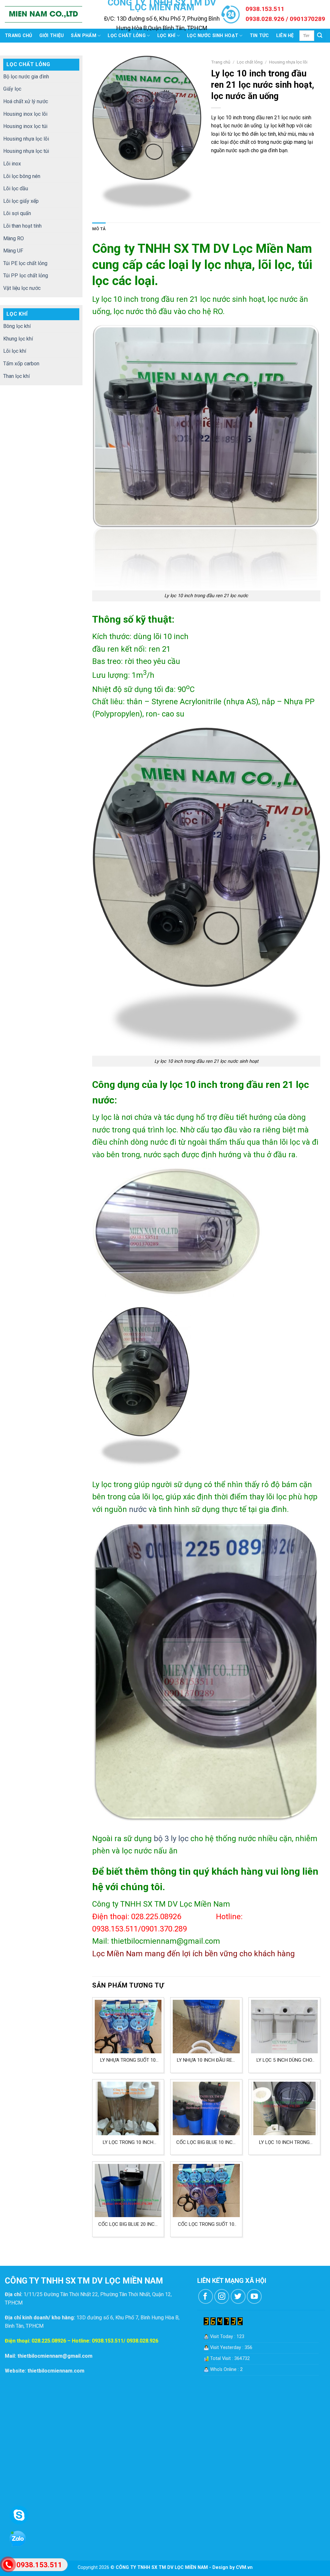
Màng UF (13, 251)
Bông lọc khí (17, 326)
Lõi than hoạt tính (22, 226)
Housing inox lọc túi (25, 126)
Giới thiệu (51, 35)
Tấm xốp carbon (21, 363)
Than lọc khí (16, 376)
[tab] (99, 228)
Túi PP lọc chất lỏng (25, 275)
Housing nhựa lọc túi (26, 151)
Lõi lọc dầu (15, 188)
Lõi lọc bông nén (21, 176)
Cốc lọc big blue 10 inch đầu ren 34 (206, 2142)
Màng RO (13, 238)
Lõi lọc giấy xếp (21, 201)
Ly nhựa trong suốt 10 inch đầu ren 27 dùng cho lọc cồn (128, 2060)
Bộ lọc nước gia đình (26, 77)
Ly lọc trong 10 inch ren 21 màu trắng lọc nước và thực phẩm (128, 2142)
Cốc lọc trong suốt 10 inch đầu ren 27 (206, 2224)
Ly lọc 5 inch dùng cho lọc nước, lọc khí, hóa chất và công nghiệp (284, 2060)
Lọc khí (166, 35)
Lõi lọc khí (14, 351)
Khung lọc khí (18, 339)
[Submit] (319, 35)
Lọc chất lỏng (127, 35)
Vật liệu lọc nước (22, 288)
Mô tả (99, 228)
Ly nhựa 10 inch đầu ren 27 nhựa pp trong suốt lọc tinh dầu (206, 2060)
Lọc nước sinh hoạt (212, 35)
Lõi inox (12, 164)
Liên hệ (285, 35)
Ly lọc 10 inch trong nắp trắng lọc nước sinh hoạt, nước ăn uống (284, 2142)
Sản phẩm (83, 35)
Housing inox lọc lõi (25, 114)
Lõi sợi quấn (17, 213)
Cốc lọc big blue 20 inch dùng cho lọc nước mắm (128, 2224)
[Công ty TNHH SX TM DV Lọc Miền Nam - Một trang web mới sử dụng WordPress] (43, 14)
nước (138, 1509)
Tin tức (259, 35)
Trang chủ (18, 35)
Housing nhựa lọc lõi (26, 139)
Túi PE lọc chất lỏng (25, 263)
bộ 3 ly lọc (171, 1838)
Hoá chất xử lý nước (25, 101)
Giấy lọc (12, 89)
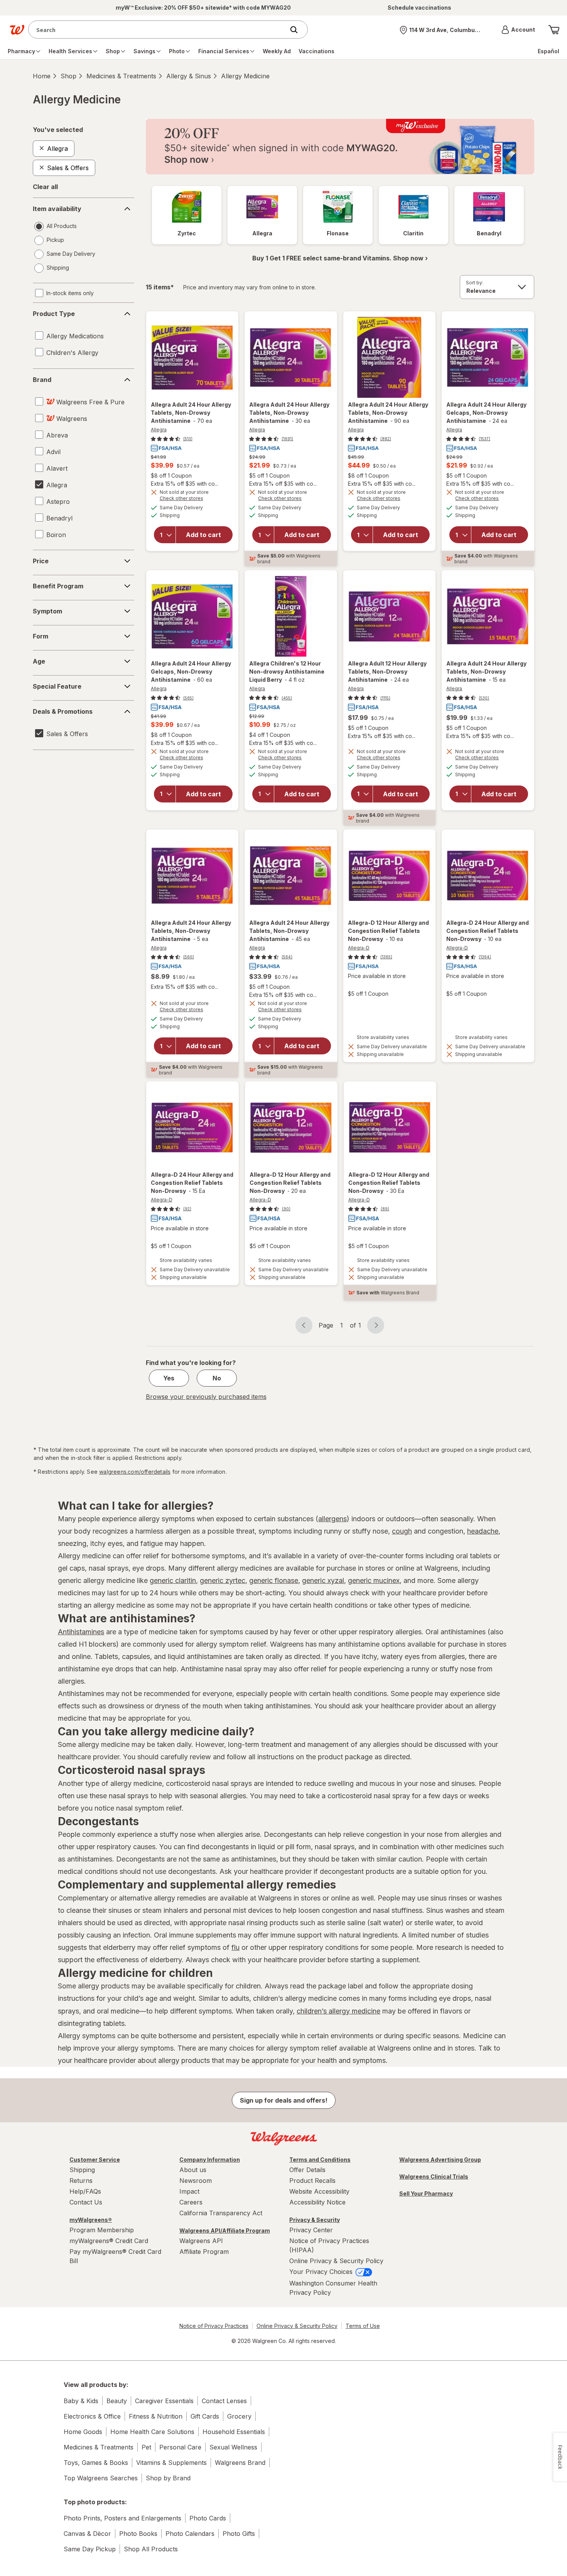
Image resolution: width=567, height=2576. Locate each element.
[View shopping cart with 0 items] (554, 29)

---+---

## What to produce:
Go through the material and copy every line in which the word "dùng" occurs.

## Result:
Ly nhựa trong suốt 10 inch đầu ren 27 dùng cho lọc cồn (128, 2060)
Ly lọc 5 inch dùng cho lọc nước, lọc khí, hóa chất và công nghiệp (284, 2060)
Cốc lọc big blue 20 inch dùng cho lọc nước mắm (128, 2224)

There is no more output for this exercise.